> [What is needed] Your task is to repeat each record verbatim, exactly as it was written.

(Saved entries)
BEGIN

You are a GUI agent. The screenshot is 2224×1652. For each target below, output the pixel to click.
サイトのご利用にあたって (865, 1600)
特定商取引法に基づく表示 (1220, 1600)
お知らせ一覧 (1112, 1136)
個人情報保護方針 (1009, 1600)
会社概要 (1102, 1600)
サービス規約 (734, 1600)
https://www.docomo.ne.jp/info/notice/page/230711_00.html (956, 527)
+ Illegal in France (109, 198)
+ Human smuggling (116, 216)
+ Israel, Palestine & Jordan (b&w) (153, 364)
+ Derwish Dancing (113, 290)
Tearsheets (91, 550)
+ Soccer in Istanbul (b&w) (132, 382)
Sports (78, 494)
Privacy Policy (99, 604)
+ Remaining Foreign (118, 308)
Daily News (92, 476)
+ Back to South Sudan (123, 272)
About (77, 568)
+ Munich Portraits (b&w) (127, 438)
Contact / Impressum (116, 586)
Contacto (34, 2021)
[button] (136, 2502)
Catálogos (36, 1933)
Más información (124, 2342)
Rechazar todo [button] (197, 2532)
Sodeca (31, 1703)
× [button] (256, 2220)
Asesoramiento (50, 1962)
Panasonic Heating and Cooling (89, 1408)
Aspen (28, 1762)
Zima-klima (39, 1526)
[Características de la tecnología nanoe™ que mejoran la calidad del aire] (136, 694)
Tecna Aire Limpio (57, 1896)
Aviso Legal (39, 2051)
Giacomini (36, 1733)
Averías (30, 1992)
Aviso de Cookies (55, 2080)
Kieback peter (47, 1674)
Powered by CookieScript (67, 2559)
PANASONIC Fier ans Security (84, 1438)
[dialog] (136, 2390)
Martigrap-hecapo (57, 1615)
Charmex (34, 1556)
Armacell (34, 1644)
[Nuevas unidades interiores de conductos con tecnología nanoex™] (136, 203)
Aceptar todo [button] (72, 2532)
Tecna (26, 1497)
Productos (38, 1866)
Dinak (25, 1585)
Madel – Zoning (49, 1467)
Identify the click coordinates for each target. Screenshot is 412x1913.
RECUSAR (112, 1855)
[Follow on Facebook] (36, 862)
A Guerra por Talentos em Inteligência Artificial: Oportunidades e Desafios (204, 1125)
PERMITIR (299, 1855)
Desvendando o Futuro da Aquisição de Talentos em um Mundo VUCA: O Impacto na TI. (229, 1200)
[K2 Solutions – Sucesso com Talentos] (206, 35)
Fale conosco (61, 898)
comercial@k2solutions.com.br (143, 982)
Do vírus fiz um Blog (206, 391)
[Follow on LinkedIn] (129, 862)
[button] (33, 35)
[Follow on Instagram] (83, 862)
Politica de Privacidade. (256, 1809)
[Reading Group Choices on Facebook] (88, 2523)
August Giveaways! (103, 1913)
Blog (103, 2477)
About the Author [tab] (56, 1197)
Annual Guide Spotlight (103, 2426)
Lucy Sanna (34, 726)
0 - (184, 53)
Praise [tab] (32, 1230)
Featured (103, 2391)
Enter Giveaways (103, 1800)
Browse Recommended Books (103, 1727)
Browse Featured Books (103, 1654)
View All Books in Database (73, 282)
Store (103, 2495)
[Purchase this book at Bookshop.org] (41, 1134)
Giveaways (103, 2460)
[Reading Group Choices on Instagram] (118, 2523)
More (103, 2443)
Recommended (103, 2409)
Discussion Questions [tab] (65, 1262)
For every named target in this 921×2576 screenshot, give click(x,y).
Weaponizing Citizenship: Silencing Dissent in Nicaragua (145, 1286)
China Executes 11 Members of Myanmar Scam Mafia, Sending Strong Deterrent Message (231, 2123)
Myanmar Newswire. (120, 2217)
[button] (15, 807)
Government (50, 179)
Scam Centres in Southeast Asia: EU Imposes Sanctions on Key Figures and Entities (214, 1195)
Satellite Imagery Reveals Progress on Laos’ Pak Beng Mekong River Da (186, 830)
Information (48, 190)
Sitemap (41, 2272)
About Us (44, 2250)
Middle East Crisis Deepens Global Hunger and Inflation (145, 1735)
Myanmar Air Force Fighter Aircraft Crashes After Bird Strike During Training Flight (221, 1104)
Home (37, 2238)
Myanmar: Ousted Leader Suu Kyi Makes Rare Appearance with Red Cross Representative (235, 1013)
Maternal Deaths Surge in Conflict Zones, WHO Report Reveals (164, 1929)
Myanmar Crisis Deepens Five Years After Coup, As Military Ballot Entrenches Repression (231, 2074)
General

END

> [Expected answer]
You are a GUI agent. The screenshot is 2224×1652. For each target below, output the pixel to click.
サイトのご利用にあたって (865, 1600)
特定商取引法に基づく表示 (1220, 1600)
お知らせ一覧 (1112, 1136)
個人情報保護方針 (1009, 1600)
会社概要 (1102, 1600)
サービス規約 (734, 1600)
https://www.docomo.ne.jp/info/notice/page/230711_00.html (956, 527)
+ Illegal in France (109, 198)
+ Human smuggling (116, 216)
+ Israel, Palestine & Jordan (b&w) (153, 364)
+ Derwish Dancing (113, 290)
Tearsheets (91, 550)
+ Soccer in Istanbul (b&w) (132, 382)
Sports (78, 494)
Privacy Policy (99, 604)
+ Remaining Foreign (118, 308)
Daily News (92, 476)
+ Back to South Sudan (123, 272)
About (77, 568)
+ Munich Portraits (b&w) (127, 438)
Contact / Impressum (116, 586)
Contacto (34, 2021)
[button] (136, 2502)
Catálogos (36, 1933)
Más información (124, 2342)
Rechazar todo [button] (197, 2532)
Sodeca (31, 1703)
× [button] (256, 2220)
Asesoramiento (50, 1962)
Panasonic Heating and Cooling (89, 1408)
Aspen (28, 1762)
Zima-klima (39, 1526)
[Características de la tecnología nanoe™ que mejoran la calidad del aire] (136, 694)
Tecna Aire Limpio (57, 1896)
Aviso Legal (39, 2051)
Giacomini (36, 1733)
Averías (30, 1992)
Aviso de Cookies (55, 2080)
Kieback peter (47, 1674)
Powered by CookieScript (67, 2559)
PANASONIC Fier ans Security (84, 1438)
[dialog] (136, 2390)
Martigrap-hecapo (57, 1615)
Charmex (34, 1556)
Armacell (34, 1644)
[Nuevas unidades interiores de conductos con tecnología nanoex™] (136, 203)
Aceptar todo [button] (72, 2532)
Tecna (26, 1497)
Productos (38, 1866)
Dinak (25, 1585)
Madel – Zoning (49, 1467)
Identify the click coordinates for each target. Screenshot is 412x1913.
RECUSAR (112, 1855)
[Follow on Facebook] (36, 862)
A Guerra por Talentos em Inteligência Artificial: Oportunidades e Desafios (204, 1125)
PERMITIR (299, 1855)
Desvendando o Futuro da Aquisição de Talentos em um Mundo VUCA: O Impacto na TI. (229, 1200)
[K2 Solutions – Sucesso com Talentos] (206, 35)
Fale conosco (61, 898)
comercial@k2solutions.com.br (143, 982)
Do vírus fiz um Blog (206, 391)
[Follow on LinkedIn] (129, 862)
[button] (33, 35)
[Follow on Instagram] (83, 862)
Politica de Privacidade. (256, 1809)
[Reading Group Choices on Facebook] (88, 2523)
August Giveaways! (103, 1913)
Blog (103, 2477)
About the Author [tab] (56, 1197)
Annual Guide Spotlight (103, 2426)
Lucy Sanna (34, 726)
0 - (184, 53)
Praise [tab] (32, 1230)
Featured (103, 2391)
Enter Giveaways (103, 1800)
Browse Recommended Books (103, 1727)
Browse Featured Books (103, 1654)
View All Books in Database (73, 282)
Store (103, 2495)
[Purchase this book at Bookshop.org] (41, 1134)
Giveaways (103, 2460)
[Reading Group Choices on Instagram] (118, 2523)
More (103, 2443)
Recommended (103, 2409)
Discussion Questions [tab] (65, 1262)
For every named target in this 921×2576 screenshot, give click(x,y).
Weaponizing Citizenship: Silencing Dissent in Nicaragua (145, 1286)
China Executes 11 Members of Myanmar Scam Mafia, Sending Strong Deterrent Message (231, 2123)
Myanmar Newswire. (120, 2217)
[button] (15, 807)
Government (50, 179)
Scam Centres in Southeast Asia: EU Imposes Sanctions on Key Figures and Entities (214, 1195)
Satellite Imagery Reveals Progress on Laos’ Pak Beng Mekong River Da (186, 830)
Information (48, 190)
Sitemap (41, 2272)
About Us (44, 2250)
Middle East Crisis Deepens Global Hunger and Inflation (145, 1735)
Myanmar Air Force Fighter Aircraft Crashes After Bird Strike During Training Flight (221, 1104)
Home (37, 2238)
Myanmar: Ousted Leader Suu Kyi Makes Rare Appearance with Red Cross Representative (235, 1013)
Maternal Deaths Surge in Conflict Zones, WHO Report Reveals (164, 1929)
Myanmar Crisis Deepens Five Years After Coup, As Military Ballot Entrenches Repression (231, 2074)
General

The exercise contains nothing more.